[Passage provided Boundary: Start]

Thanks to a flurry of activity at the end, the 113th Congress escaped the ignominy of being the least productive Congress in modern history. (It was the second-least productive, right behind the 112th.) Nonetheless, we made important gains on behalf of animals through provisions in the trillion-dollar spending bill passed right before Congress adjourned.
Three provisions benefit horses. Congress once again approved language to block the USDA from spending taxpayer dollars to inspect horse slaughter plants, thus effectively preventing these facilities from operating, as well as to continue a ban on killing healthy, unadopted wild horses and burros. The third provision encourages the Department of the Interior’s Bureau of Land Management (BLM) to consider new and more humane methods of wild horse population management, as set forth in the 2013 National Academy of Sciences study.
Rep. Jim McGovern (D-MA) proposed a competitive grants program for nonprofit organizations that train and place service dogs, often rescued from local shelters, with military members and veterans who have certain physical and mental health issues, including post-traumatic stress. The proposal received $1 million for a pilot program.

[Passage provided Boundary: End]
[Data section Boundary: Start]

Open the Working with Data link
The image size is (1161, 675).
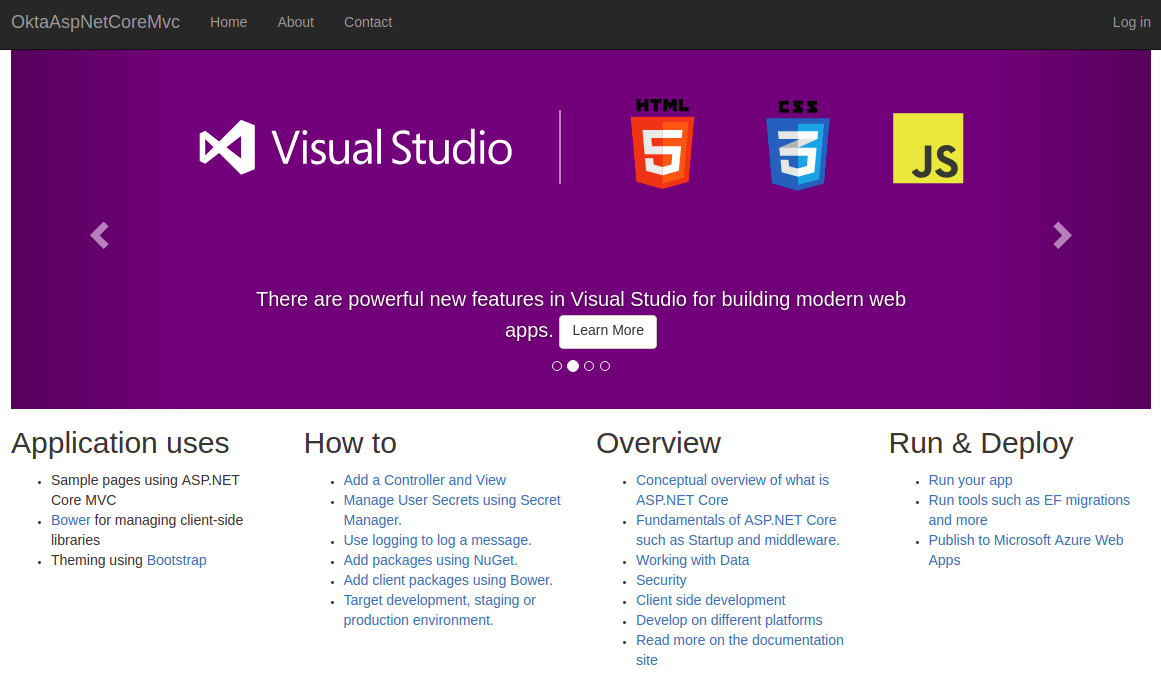[692, 560]
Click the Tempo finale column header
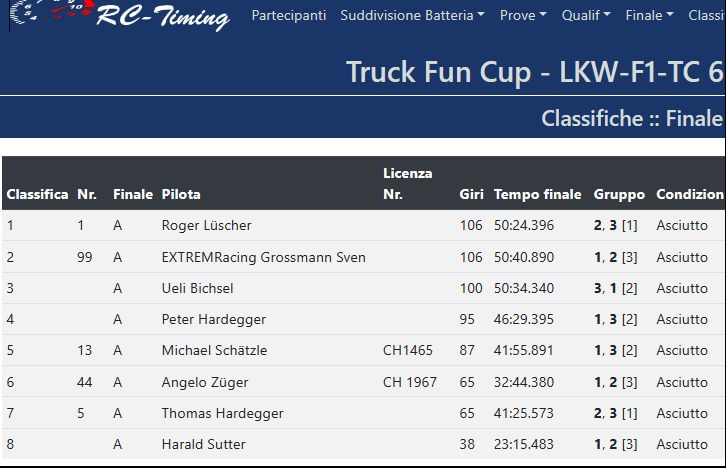Image resolution: width=726 pixels, height=468 pixels. click(x=537, y=194)
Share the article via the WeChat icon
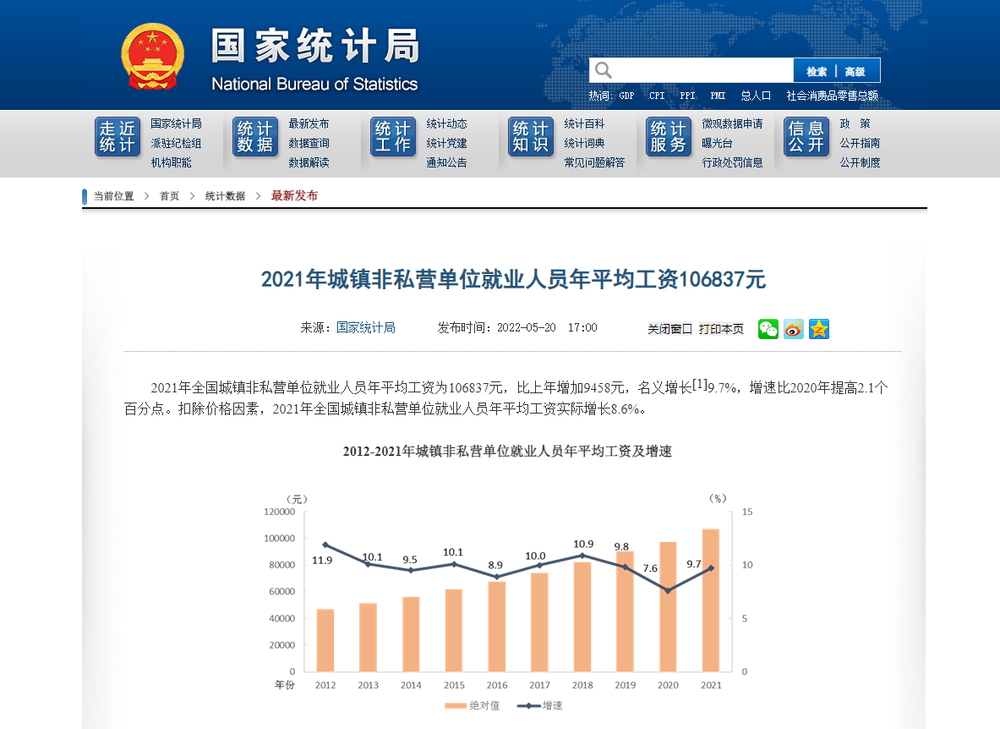Image resolution: width=1000 pixels, height=729 pixels. (768, 328)
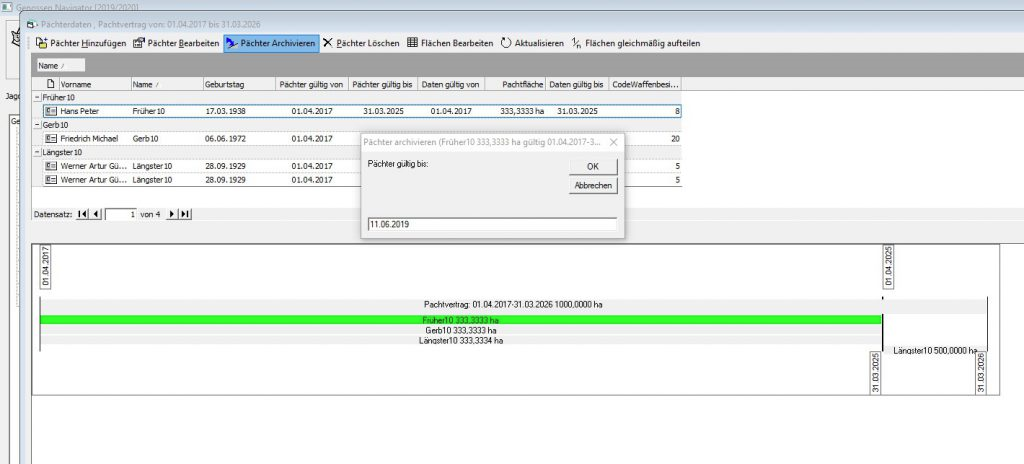Cancel the dialog using Abbrechen
The image size is (1024, 464).
point(593,186)
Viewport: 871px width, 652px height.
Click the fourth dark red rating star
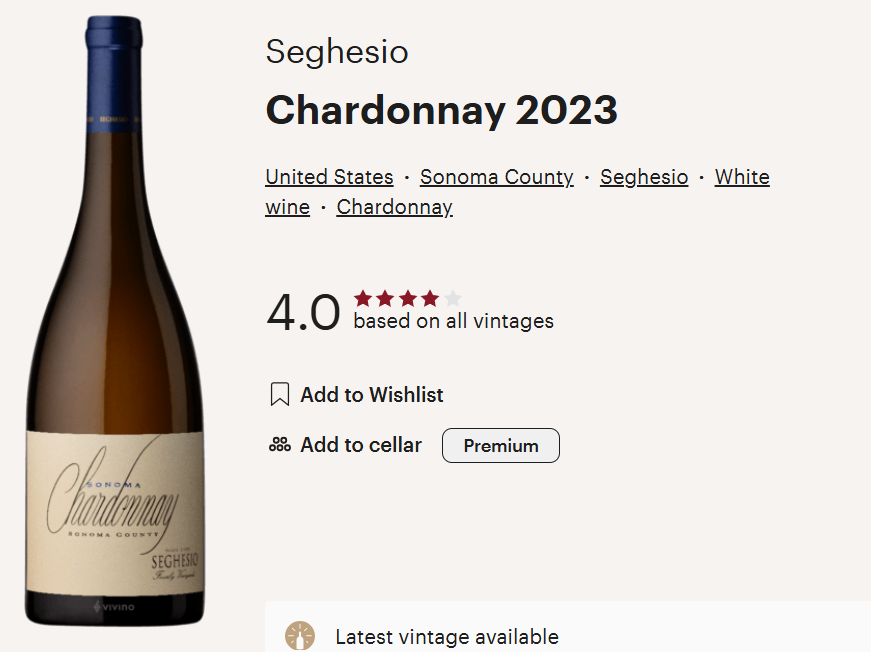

[Data section Boundary: End]

List of tasks >>
a) Rewrite the stretch from "Three provisions benefit" through "of Sciences study." of the passage on animal provisions in the spending bill, changing "taxpayer dollars" to "federal funds".
b) Extend the passage on animal provisions in the spending bill, picking up after its final sentence.

Answers to the exercise >>
a)
Three provisions benefit horses. Congress once again approved language to block the USDA from spending federal funds to inspect horse slaughter plants, thus effectively preventing these facilities from operating, as well as to continue a ban on killing healthy, unadopted wild horses and burros. The third provision encourages the Department of the Interior’s Bureau of Land Management (BLM) to consider new and more humane methods of wild horse population management, as set forth in the 2013 National Academy of Sciences study.

b)
The spending bill did contain provisions AWI opposed. It eliminated the Environmental Protection Agency's authority under the Toxic Substances Control Act, or any other laws, to regulate hazardous substances (including lead, a dangerous neurotoxin) released by ammunition and sport-fishing waste.
Undermining scientific practices established by the Endangered Species Act (ESA), the bill also blocks the use of federal funds to determine whether the Gunnison sage-grouse or greater sage-grouse—two species of bird native to the western United States—qualify for listing under the ESA. (However, the bill does allocate $15 million to the BLM for sage-grouse conservation.)
A major animal welfare bill, the Prevent All Soring Tactics (PAST) Act, fell victim to obstructionists despite unprecedented support in both chambers.